Nils Christe: «Una sola vez intenté coreografiar un ballet en silencio y fue un fracaso total: la música me da los pasos, las emociones».
Nils Christe: «Una sola vez intenté coreografiar un ballet en silencio y fue un fracaso total: la música me da los pasos, las emociones».
Hasta el sábado próximo el Ballet Estable del Teatro Colón, dirigido por Lidia Segni, está presentando su «Trilogía Neoclásica», uno de cuyos mayores atractivos es la presencia del coreógrafo holandés Nils Christe, de extensa trayectoria, para montar su ballet «Before nighfall», sobre el «Concierto para dos orquestas de cuerdas, piano y timbales» de Bohuslav Martinú. Nacido en 1949, Christe ha trabajado para más de 66 compañías del mundo y creado 78 ballets. Dialogamos con él:

Periodista: ¿Cuándo y cómo surgió la obra que se está viendo aquí?

Nils Christe: «Before nighfall» fue hecha en 1985. Hice antes una producción en la Ópera de París por invitación de Rudolf Nureyev. Se trataba de una obra ya existente: «Sinfonía en tres movimientos», con música de Stravinski, y después de eso Rudolf me pidió que creara una obra para la compañía, por supuesto dije que sí. Tenía un reparto excepcional con figuras que eran famosas o lo fueron después, incluyendo a Sylvie Guillem, Elisabeth Platel, Manuel Legris, y esa es una de las razones de que sea una de las obras más exigentes que haya hecho, muy virtuosística y con un alto nivel de dificultad musical. La obra de Martinú es hermosa pero es muy compleja, de manera que hay cuentas muy difíciles. El título se origina en el hecho de que Martinú escribió esta obra justo antes de la Segunda Guerra Mundial, y en ese momento se vivía en Europa un sentimiento de incertidumbre sobre lo que sucedería al día siguiente. Esas emociones son muy evidentes en esta música, y en el ballet también se ven sentimientos de gente atemorizada o que busca protegerse mutuamente. El comienzo es muy significativo porque se ve a hombres y mujeres juntos, unos haciendo un movimiento de dominación y los otros diciendo «no». Cada uno de los «pas de deux» conlleva una emoción distinta. La escenografía es muy sombría, opresiva. La del Colón es la compañía número 17 en bailarla, es una obra desafiante.

P.: Usted ha creado coreografías sobre compositores muy diferentes. ¿Cómo es su trabajo en este aspecto?

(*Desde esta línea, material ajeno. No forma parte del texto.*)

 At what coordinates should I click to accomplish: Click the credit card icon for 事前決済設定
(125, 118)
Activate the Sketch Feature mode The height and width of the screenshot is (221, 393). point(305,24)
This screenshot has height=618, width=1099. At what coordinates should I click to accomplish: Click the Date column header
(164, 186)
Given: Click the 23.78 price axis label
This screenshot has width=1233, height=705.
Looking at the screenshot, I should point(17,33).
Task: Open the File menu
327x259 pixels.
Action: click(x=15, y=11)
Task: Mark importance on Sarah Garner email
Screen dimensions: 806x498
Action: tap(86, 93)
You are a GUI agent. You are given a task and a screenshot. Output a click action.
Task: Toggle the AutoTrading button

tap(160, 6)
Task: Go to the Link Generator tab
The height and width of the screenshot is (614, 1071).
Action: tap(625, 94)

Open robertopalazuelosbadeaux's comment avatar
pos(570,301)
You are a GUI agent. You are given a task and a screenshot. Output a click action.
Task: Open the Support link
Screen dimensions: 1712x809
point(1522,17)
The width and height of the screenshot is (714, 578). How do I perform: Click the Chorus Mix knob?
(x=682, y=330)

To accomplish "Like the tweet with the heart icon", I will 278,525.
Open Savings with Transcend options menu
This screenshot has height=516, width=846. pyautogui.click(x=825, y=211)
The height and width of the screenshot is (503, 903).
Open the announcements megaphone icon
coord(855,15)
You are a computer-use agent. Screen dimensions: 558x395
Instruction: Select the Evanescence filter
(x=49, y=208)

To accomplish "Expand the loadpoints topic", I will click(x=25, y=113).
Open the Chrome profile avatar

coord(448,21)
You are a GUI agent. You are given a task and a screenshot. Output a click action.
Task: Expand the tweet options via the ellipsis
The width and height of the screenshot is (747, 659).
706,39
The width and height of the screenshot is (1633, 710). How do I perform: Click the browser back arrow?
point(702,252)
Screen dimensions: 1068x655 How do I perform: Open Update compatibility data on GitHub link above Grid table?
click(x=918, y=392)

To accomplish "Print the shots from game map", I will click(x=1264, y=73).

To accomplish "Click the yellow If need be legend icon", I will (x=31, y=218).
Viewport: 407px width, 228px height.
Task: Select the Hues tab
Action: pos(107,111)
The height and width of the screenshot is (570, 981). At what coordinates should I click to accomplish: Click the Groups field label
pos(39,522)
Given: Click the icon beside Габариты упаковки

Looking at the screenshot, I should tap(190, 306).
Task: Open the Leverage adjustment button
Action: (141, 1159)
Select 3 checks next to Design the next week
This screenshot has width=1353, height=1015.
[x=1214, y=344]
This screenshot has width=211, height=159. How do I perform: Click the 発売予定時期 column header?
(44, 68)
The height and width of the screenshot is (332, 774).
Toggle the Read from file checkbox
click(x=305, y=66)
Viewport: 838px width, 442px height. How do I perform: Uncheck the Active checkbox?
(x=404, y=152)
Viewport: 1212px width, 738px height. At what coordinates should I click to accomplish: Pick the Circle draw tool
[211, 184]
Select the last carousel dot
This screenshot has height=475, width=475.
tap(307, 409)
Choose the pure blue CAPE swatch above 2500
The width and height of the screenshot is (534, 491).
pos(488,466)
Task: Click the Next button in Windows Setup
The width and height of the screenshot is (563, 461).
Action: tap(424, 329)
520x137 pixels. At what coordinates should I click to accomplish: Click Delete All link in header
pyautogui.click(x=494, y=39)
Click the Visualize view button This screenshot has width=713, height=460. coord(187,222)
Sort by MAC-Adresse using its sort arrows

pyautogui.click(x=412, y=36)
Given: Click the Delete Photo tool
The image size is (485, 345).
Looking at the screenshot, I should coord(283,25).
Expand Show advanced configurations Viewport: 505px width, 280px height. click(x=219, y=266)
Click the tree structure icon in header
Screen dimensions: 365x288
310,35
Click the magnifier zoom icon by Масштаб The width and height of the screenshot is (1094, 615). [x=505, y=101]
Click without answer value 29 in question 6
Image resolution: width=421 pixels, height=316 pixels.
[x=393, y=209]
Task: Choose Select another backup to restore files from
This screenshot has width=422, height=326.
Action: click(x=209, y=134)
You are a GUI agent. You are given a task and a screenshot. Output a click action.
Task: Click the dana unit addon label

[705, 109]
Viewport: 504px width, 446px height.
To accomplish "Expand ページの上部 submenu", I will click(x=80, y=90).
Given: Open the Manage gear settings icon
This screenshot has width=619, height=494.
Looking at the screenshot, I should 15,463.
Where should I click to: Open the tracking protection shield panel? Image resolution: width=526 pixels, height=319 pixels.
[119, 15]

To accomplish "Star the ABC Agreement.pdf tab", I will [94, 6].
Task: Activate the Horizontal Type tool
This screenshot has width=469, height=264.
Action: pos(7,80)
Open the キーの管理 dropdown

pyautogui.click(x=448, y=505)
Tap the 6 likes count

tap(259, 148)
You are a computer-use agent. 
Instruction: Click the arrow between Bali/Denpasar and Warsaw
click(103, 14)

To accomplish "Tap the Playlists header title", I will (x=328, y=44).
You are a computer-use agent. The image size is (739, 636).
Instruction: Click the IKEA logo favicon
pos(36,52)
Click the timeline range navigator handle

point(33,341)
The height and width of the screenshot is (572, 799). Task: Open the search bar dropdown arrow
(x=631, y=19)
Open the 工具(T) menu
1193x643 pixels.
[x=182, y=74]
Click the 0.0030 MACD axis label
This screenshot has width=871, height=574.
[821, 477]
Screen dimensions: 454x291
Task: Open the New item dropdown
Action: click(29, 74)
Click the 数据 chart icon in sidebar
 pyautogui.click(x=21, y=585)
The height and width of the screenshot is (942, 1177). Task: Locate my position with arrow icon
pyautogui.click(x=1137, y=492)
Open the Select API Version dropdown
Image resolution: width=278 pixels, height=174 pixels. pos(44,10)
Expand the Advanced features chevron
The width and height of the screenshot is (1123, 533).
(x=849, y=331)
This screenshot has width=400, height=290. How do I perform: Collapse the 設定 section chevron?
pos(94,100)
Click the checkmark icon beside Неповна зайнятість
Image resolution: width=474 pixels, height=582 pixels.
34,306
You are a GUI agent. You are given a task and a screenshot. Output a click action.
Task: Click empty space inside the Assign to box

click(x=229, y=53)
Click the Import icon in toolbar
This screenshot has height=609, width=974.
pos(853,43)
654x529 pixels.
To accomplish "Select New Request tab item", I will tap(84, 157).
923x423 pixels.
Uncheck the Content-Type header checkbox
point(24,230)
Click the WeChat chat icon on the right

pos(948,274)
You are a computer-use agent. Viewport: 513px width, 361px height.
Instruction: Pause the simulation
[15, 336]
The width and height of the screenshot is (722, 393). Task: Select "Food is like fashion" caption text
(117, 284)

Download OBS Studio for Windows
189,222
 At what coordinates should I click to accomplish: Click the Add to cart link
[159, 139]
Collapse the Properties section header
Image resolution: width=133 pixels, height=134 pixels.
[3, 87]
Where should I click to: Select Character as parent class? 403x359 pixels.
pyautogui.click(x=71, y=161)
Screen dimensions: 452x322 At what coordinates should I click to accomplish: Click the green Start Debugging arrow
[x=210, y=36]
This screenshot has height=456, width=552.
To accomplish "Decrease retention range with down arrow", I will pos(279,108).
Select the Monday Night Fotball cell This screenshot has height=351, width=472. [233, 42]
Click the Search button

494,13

N. C.: La regla de oro es enamorarme de una música, y después surge el ballet. Es muy raro que tenga una idea literaria, que lea un libro y el ballet venga de ahí: habitualmente lo primero es la música. Escucho la música muchas veces, especialmente músicas complicadas como ésta. Una sola vez intenté coreografiar un ballet en silencio y fue un fracaso total: la música me da los pasos, las emociones, los estados de ánimo, todo. Yo estudié música cuando era joven, puedo leer la partitura y eso me ayuda mucho.

P.: ¿Cuál es a su entender la razón de que el lenguaje neoclásico no pierda su vigencia?

N.C.: Es una pregunta difícil. En primer lugar, creo mucho en la técnica clásica, y aunque haya gente que piensa distinto, ninguna de mis obras puede ser bien llevada a cabo sin una buena técnica clásica. El uso de la técnica moderna es evidente en todas mis obras, y en ésta especialmente hay un uso muy importante de la espalda. Uno de los primeros en llamarme la atención sobre eso fue Glen Tetley, cuando vino al Nederlands Dans Theatre, y cuando hablé con Natalia Makarova, que había bailado sus obras, me dijo «Ahora sé cómo usar mi espalda», e incuso se advierte eso en su «Lago de los cisnes», con Ivan Nagy. Eso para mí es lo mejor que puede pasar: que ambas cosas se fundan en una sola.

P.: ¿Cuál es su ideal de bailarín?

N.C.: Igualmente perfecto en el suelo, rodillas o en puntas, y dominando todo lo que se puede saber en técnica clásica y moderna.

P.: ¿Y respecto de lo intelectual?

N.C.: Es una parte muy importante, por supuesto. Busco profundidad emocional en un bailarín, y también la musicalidad es imprescindible. La respuesta al material y su comprensión son absolutamente vitales.